## Description of the task
Only one stretch of the data below is wanted: the lines starting at the one with "RSS (448, 2502)" and ending at the one with "Heimberg Richard G. (609, 514)", both included, given again exactly.

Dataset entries
+--

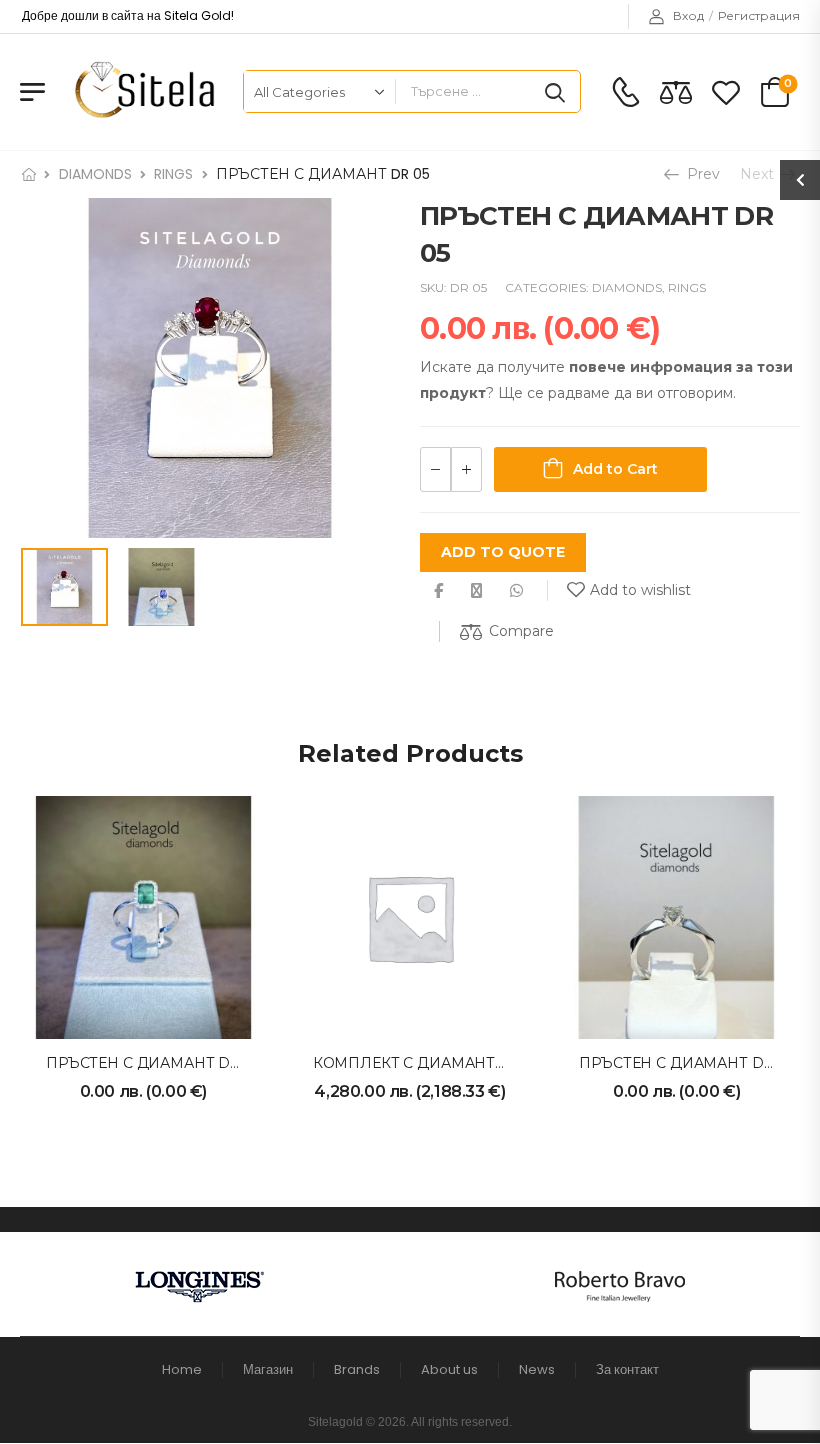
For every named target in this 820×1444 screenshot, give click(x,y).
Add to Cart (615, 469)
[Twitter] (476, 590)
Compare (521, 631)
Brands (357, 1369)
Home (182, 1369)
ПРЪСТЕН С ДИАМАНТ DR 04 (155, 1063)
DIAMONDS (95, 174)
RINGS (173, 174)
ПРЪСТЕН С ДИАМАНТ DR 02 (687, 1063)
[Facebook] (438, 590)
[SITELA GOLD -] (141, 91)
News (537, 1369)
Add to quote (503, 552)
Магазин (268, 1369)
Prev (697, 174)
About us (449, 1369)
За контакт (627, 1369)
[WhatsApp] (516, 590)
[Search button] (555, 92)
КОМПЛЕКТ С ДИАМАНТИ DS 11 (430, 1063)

+--

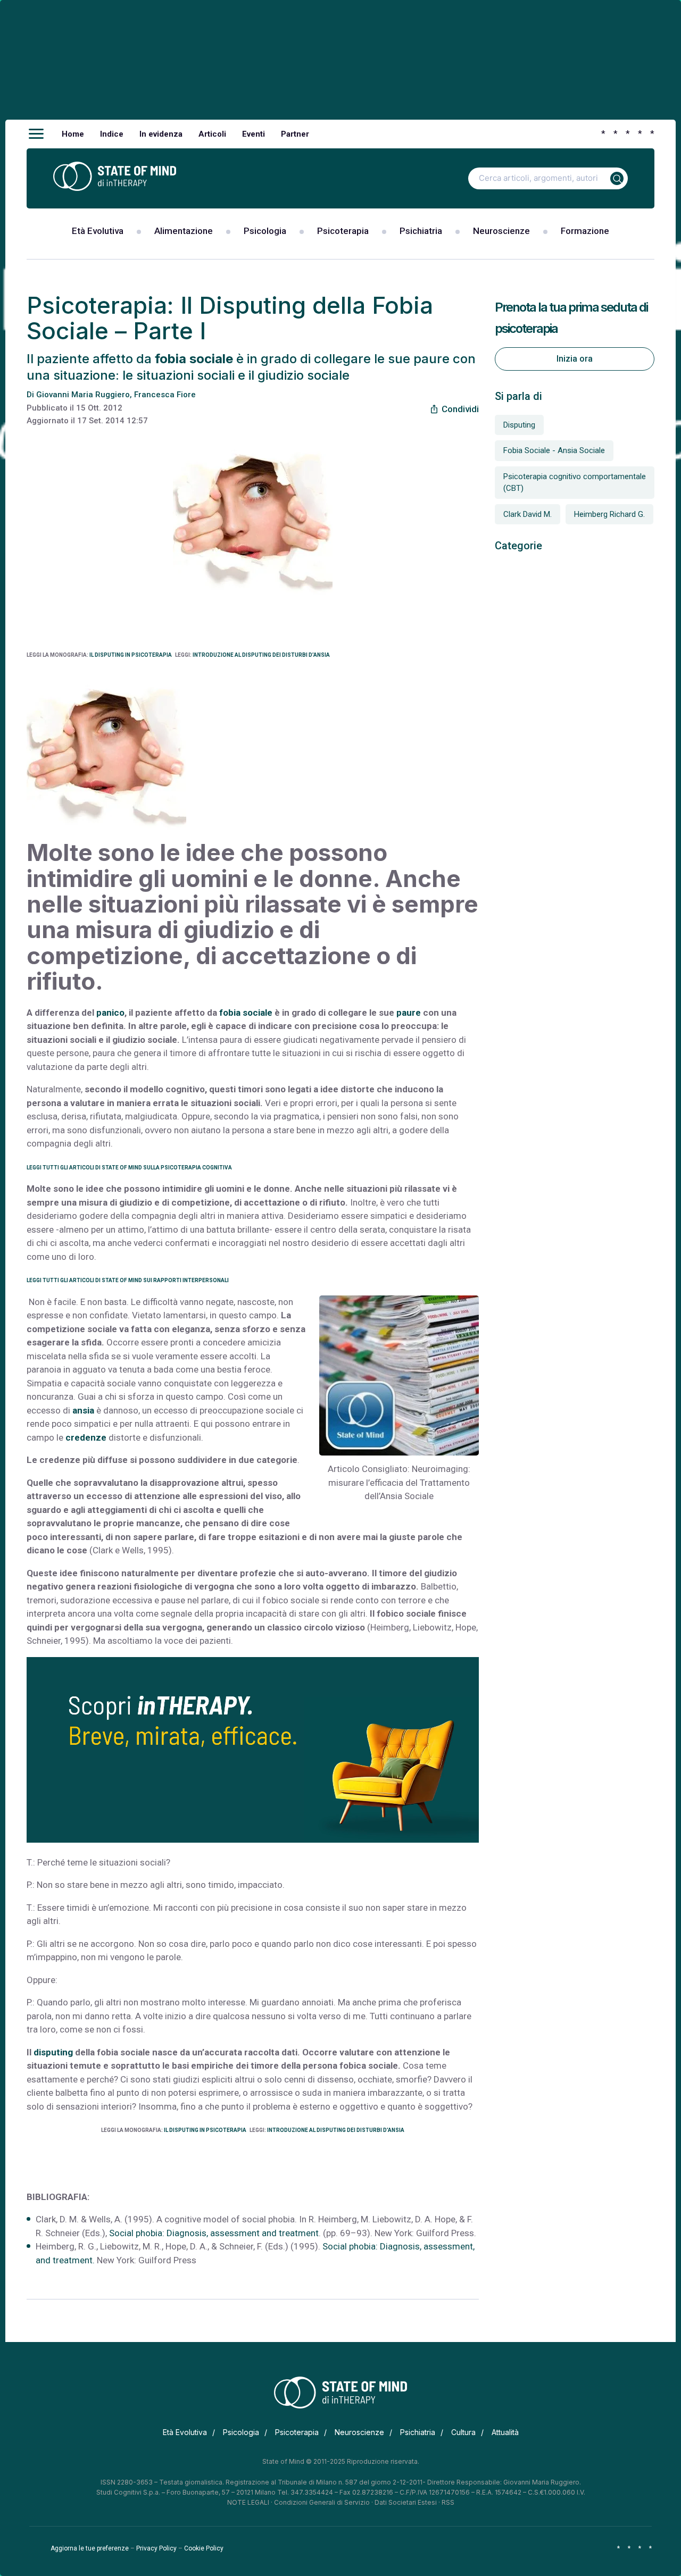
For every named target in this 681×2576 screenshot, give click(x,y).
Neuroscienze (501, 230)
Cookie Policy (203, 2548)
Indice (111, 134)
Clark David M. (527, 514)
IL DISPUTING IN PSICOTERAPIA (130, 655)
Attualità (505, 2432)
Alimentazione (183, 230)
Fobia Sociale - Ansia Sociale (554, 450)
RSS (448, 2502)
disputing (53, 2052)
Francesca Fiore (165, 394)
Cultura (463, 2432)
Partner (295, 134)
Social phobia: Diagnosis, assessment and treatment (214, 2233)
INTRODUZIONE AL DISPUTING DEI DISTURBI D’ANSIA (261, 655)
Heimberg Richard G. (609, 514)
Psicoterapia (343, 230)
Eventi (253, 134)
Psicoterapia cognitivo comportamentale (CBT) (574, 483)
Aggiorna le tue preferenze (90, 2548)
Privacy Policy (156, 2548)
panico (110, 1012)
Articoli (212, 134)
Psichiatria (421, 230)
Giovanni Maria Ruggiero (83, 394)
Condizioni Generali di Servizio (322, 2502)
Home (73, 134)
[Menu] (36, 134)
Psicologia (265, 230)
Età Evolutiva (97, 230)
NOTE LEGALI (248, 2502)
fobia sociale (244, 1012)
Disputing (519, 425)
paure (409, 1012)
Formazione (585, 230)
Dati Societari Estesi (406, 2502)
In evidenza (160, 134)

+--

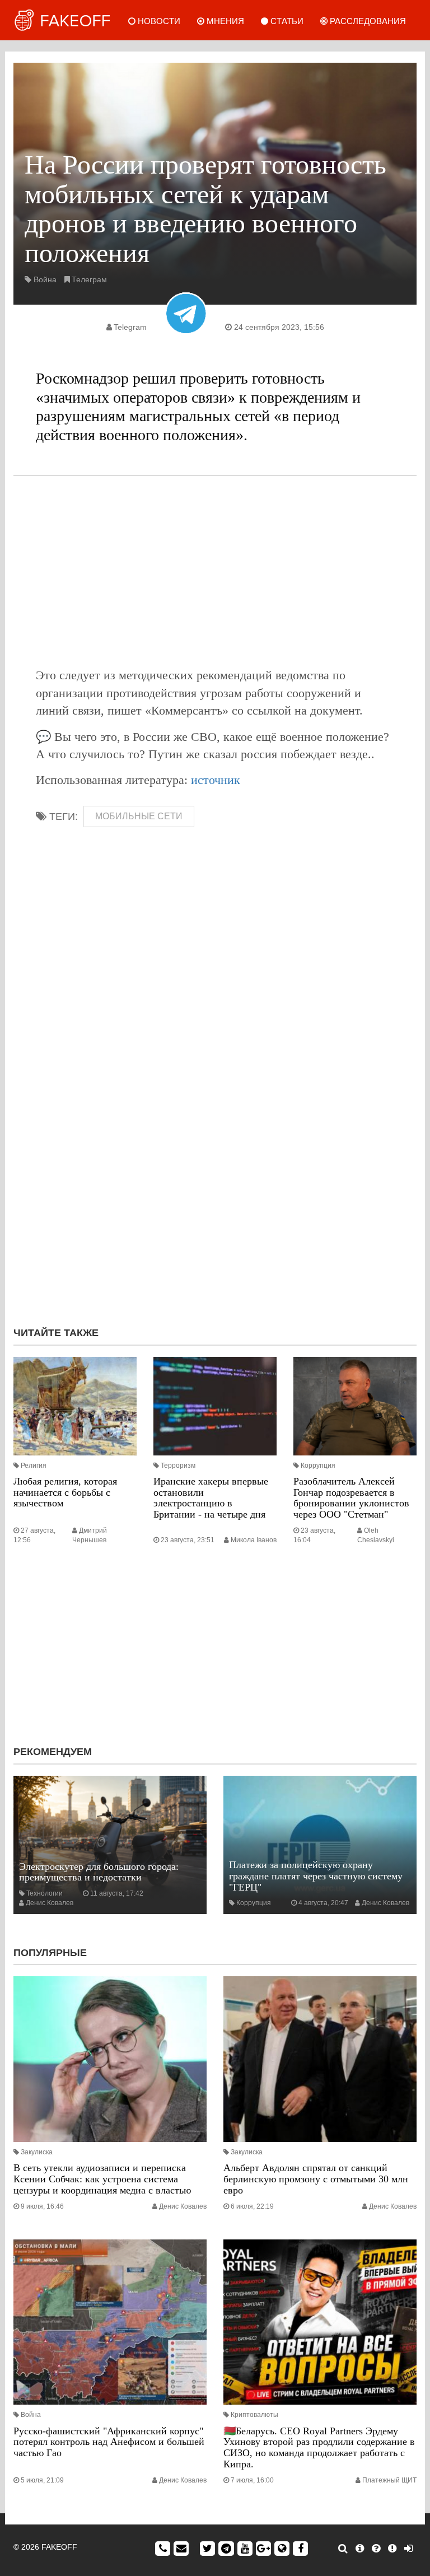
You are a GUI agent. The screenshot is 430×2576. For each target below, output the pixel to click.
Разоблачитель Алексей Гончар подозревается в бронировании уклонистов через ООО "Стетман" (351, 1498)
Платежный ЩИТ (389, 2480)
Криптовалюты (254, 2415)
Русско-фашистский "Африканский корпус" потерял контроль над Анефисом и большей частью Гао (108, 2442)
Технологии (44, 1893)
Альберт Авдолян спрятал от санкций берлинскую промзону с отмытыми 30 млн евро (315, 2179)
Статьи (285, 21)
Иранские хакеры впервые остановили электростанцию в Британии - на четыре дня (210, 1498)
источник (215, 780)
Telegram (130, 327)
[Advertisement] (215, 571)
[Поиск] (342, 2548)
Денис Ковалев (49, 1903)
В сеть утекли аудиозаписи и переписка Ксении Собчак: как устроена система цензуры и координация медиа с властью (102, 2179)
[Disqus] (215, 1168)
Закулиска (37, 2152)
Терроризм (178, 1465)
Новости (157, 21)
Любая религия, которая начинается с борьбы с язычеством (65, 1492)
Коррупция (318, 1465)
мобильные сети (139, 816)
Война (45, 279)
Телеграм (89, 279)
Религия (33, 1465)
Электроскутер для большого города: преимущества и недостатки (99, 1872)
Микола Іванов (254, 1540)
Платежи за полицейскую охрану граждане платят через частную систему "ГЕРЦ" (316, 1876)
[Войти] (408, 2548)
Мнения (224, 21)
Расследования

+--

## Completed exercise
RSS (448, 2502)
disputing (53, 2052)
Francesca Fiore (165, 394)
Cultura (463, 2432)
Partner (295, 134)
Social phobia: Diagnosis, assessment and treatment (214, 2233)
INTRODUZIONE AL DISPUTING DEI DISTURBI D’ANSIA (261, 655)
Heimberg Richard G. (609, 514)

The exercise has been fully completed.